Resources | Subject Notes | Physics
This section explains how to calculate the speed of an object when its motion is represented by a straight-line section on a distance-time graph. Understanding the relationship between distance, time, and speed is fundamental to kinematics.
A distance-time graph plots the distance an object travels against the time taken. A straight line on this graph indicates that the object is moving at a constant speed. The slope of this line represents the speed.
The speed of an object is defined as the distance it travels divided by the time taken. On a distance-time graph, the distance is represented on the y-axis and the time is represented on the x-axis. Therefore, the gradient of a straight-line section of a distance-time graph directly corresponds to the speed of the object.
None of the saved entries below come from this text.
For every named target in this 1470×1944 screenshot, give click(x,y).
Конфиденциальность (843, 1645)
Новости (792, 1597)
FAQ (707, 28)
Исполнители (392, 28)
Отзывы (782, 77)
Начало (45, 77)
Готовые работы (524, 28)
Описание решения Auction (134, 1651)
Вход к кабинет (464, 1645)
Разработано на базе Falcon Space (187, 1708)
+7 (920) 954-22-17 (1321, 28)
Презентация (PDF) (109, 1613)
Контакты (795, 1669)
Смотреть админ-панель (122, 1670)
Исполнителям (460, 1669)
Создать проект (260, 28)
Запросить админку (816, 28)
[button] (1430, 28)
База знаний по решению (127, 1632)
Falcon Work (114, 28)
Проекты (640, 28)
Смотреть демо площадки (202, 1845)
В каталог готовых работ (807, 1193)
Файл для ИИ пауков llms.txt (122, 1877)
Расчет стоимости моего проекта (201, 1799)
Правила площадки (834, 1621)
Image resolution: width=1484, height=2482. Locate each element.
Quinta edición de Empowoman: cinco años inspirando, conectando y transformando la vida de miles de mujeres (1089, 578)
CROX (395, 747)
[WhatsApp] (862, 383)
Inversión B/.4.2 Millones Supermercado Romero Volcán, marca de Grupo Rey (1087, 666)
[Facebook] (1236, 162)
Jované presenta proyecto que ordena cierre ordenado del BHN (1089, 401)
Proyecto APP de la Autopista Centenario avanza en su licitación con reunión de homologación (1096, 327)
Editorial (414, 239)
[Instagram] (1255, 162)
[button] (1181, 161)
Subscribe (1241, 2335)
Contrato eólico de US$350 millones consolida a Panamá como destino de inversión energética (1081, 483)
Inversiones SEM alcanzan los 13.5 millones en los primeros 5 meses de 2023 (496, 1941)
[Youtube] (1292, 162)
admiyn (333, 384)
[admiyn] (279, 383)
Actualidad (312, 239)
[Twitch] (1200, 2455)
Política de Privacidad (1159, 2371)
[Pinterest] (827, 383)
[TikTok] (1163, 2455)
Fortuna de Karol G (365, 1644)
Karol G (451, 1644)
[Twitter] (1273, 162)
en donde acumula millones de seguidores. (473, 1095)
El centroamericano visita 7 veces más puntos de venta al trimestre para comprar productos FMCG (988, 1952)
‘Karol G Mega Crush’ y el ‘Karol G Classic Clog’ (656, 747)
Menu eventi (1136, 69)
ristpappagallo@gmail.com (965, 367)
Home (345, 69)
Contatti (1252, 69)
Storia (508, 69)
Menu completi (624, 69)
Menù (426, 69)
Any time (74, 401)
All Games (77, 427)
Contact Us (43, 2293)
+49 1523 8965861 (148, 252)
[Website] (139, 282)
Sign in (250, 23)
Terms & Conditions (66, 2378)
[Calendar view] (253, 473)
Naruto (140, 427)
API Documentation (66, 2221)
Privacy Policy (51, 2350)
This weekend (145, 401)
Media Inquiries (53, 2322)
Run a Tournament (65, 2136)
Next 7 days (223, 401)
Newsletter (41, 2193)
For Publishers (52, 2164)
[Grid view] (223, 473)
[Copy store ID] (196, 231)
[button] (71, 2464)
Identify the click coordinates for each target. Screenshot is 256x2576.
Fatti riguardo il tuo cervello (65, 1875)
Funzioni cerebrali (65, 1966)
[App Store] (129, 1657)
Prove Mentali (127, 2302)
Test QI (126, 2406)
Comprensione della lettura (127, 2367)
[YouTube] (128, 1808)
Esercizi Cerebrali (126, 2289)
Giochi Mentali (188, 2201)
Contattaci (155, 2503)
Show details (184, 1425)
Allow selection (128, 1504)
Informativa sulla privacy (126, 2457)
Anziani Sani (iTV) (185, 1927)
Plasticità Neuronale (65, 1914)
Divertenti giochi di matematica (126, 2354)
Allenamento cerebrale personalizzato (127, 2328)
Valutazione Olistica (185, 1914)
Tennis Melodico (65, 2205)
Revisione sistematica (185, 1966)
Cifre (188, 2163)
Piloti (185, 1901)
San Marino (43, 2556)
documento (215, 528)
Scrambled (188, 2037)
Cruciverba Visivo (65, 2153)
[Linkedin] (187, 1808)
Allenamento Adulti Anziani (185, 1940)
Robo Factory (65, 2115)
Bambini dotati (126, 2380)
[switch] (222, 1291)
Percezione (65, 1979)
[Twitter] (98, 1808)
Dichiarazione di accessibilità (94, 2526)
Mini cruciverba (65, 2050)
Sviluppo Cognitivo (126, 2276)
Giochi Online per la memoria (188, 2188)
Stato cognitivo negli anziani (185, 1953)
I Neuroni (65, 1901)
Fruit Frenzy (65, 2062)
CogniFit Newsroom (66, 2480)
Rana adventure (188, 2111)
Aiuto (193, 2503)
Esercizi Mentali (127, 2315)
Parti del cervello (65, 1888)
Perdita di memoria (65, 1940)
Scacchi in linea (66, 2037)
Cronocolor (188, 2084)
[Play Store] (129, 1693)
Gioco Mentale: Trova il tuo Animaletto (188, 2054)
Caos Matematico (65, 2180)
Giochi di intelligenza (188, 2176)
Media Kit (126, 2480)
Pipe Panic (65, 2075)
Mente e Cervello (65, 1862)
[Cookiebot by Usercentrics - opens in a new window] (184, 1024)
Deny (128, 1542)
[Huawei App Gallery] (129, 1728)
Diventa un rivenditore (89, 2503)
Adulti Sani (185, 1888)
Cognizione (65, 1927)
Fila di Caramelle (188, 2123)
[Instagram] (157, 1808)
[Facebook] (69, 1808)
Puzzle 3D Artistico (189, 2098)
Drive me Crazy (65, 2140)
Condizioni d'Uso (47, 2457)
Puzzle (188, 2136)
Speed ($v$) = $\frac{\text{Distance (Δd)}}{\text{Time (Δt)}}$
On a distance-time graph, the distance is the change in distance (Δd) and the time is the change in time (Δt). So, the formula can be written as:
$v = \frac{\Delta d}{\Delta t} = \frac{d_2 - d_1}{t_2 - t_1}$
Consider a distance-time graph where a car travels a distance of 100 meters in 5 seconds along a straight line. What is the speed of the car?
Solution:
$d_1 = 0 \text{ m}$
$d_2 = 100 \text{ m}$
$t_1 = 0 \text{ s}$
$t_2 = 5 \text{ s}$
$\Delta d = d_2 - d_1 = 100 \text{ m} - 0 \text{ m} = 100 \text{ m}$
$\Delta t = t_2 - t_1 = 5 \text{ s} - 0 \text{ s} = 5 \text{ s}$
$v = \frac{\Delta d}{\Delta t} = \frac{100 \text{ m}}{5 \text{ s}} = 20 \text{ m/s}$
Therefore, the speed of the car is 20 m/s.
| Concept | Description |
|---|---|
| Distance-Time Graph | Plots distance against time. A straight line indicates constant speed. |
| Speed | The rate at which an object covers distance. |
| Formula | $v = \frac{\Delta d}{\Delta t}$ |
| Units of Speed | m/s (meters per second) |